10 Best Apps For Your Budget

Whether you’re digging yourself out of debt, saving for a specific goal or trying to get a better handle on your budget, there’s an app to help you reach your financial goals. We scoured the internet to see which apps are winning the most acclaim.

Your Bank’s App

Most major banks, credit card companies and investment companies now have them and experts say they’re a good place to start. Checking balances, making transfers and paying bills is just the beginning. You can check on your investments, find the nearest branch or bank machine and access a variety of other tools such as mortgage calculators.

Mint.com Personal Finance (App Store or Google Play)

Mint.com is the darling of the online budgeting world so it’s no surprise that the app has received so much acclaim. Like the online tool, Mint lets you connect all of your accounts in one place to track and categorize your spending, pay bills, check your balances and double-check your budget before you buy. You can also set up reminders for upcoming payments and receive low account balance notifications.

The ability to sync your account with your smart phone, tablet and computer has another bonus: you can go online to disable the app on your devices if you lose them.

Easy Envelope Budget Aid (App Store or Google Play)

Many financial experts advocate using envelopes or jars as visual aids to tame spending — but perhaps you want to go high tech? EEBA — which recently became Goodbudget — lets you create a budget system using up to 20 virtual Envelopes for regular and irregular expenses. Then, you record your spending and the app keeps a running total. You can check your Envelope balance before spending, and there’s no need to connect your bank accounts or put your information at risk.

The app can sync with multiple devices so all members of the household can work with a common budget. If you’re worried about data loss, the app automatically backs up data online too.

You Need a Budget (App Store or Google Play)
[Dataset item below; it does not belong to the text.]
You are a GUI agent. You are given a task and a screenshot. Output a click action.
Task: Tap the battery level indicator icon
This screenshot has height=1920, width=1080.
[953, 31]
Widely popular YNAB used to be for desktops only, but now you can extend much of its functionality to your smart phone and tablet too. (You will need the latest version of the software to use the app, however.) You can check your budget and enter transactions on the go, and the app will automatically sync to your desktop when there’s an internet connection available.
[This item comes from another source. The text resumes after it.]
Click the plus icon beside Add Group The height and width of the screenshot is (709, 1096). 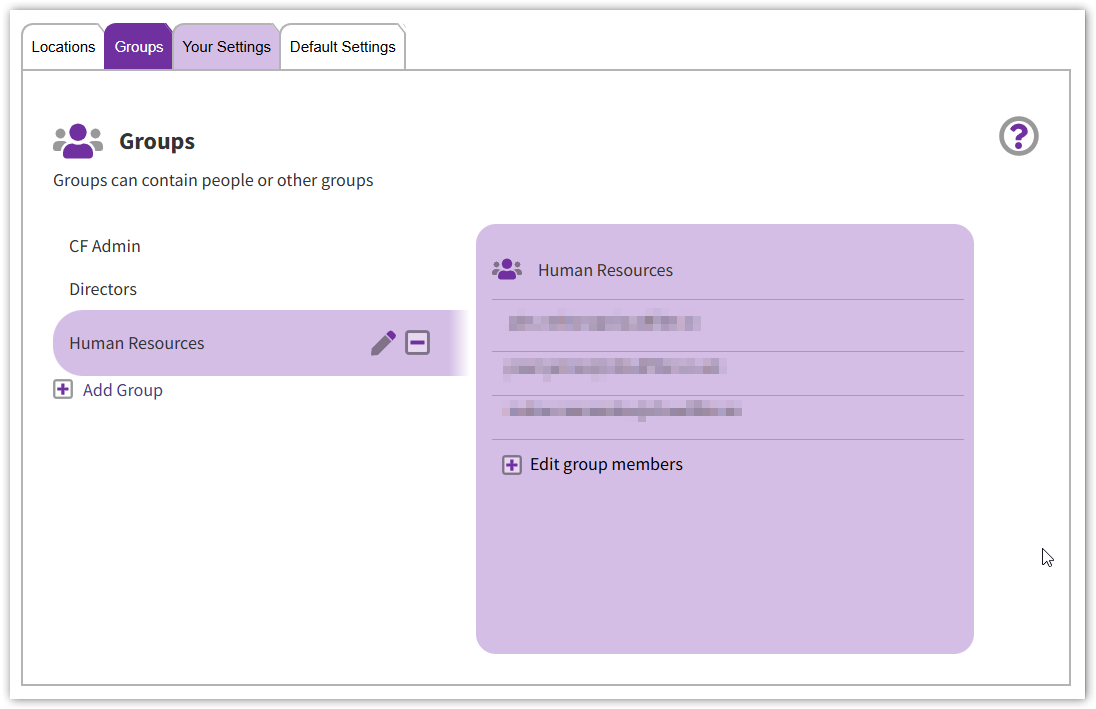click(63, 390)
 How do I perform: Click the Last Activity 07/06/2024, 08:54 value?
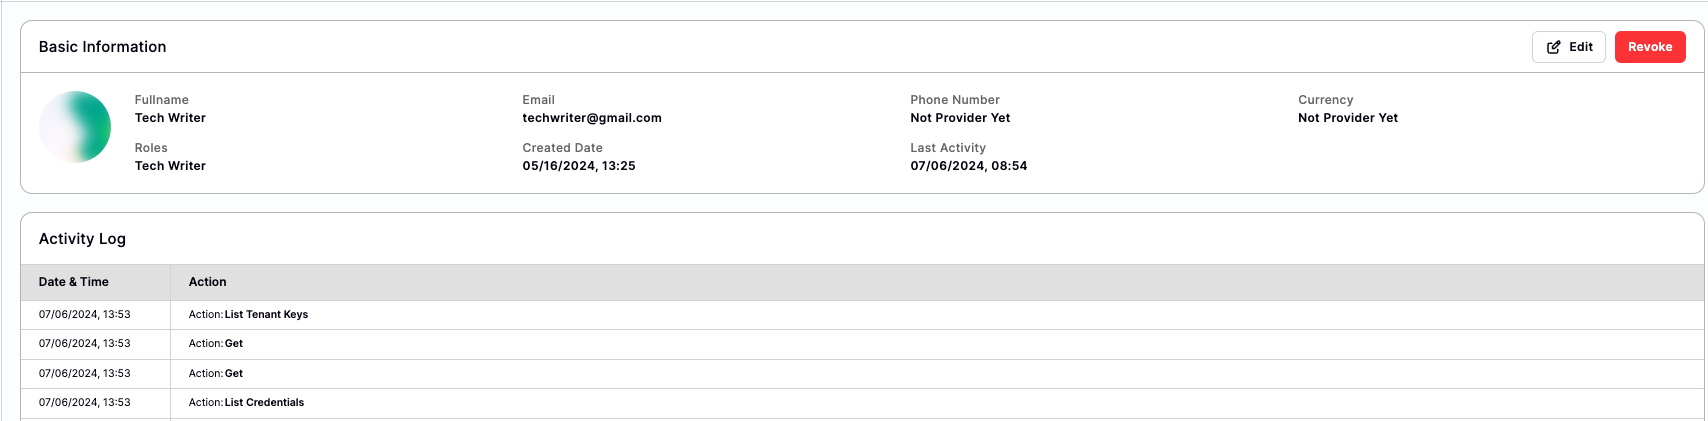(x=968, y=166)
Want to try it before you buy? The YNAB software is available for a one-month trial (and costs $50 to purchase) and users can download a free version of the app known as YNAB Lite.

Receipt Bank (App Store or Google Play)

Whether you’re tracking expenses for work or home, this app makes it easy to manage all those receipts. Using the camera in your device, the app lets you take a picture of the receipt or bill and enter relevant details on the spot. Not only will it record the date and location of your transaction, it will add up expenses in different categories as well. Consider the app a digital archive of receipts that you can search, print, email and export to other programs.

Similar apps include Smart Receipts Pro for Android and QuickBooks, which is available on Google Play and App Store once you’ve subscribed to the service.

iExpenseIt (App Store)

If you’re looking for an expense tracker that’s more robust, experts pick this app for the additional features. For example, you can use a variety of currencies, calculate vehicle mileage, track spending trends and see how much room you have left in your budget — among many other reporting features. When you need to claim expenses, you can export data to a CSV or HTML file — complete with a digital copy or your receipt.

Debt Manager (App Store)

This app is one of many that use the “Debt Snowball” method to help you get your debts under control. Simply enter your loans and payment information, set priorities and start playing with the numbers. You can try out some different scenarios — such as a rise in interest rates or increasing your payments, for example. Debt Manager also lets you see how much time and interest you’re saving, plus keeps you motivated by charting your progress.

The app also has tips and instructions to guide you through the process, plus it lets you create customized reports of your payment history.

IOU Debt Manager ( App Store and Google Play)

Borrowed a few bucks from a co-worker to cover lunch, or lent a friend cab fare? This app lets you keep track of debts big and small. You add a contact or “account” and then enter the details of what is owed to you or what you owe to someone. You can keep track of partial payments, and set up email reminders.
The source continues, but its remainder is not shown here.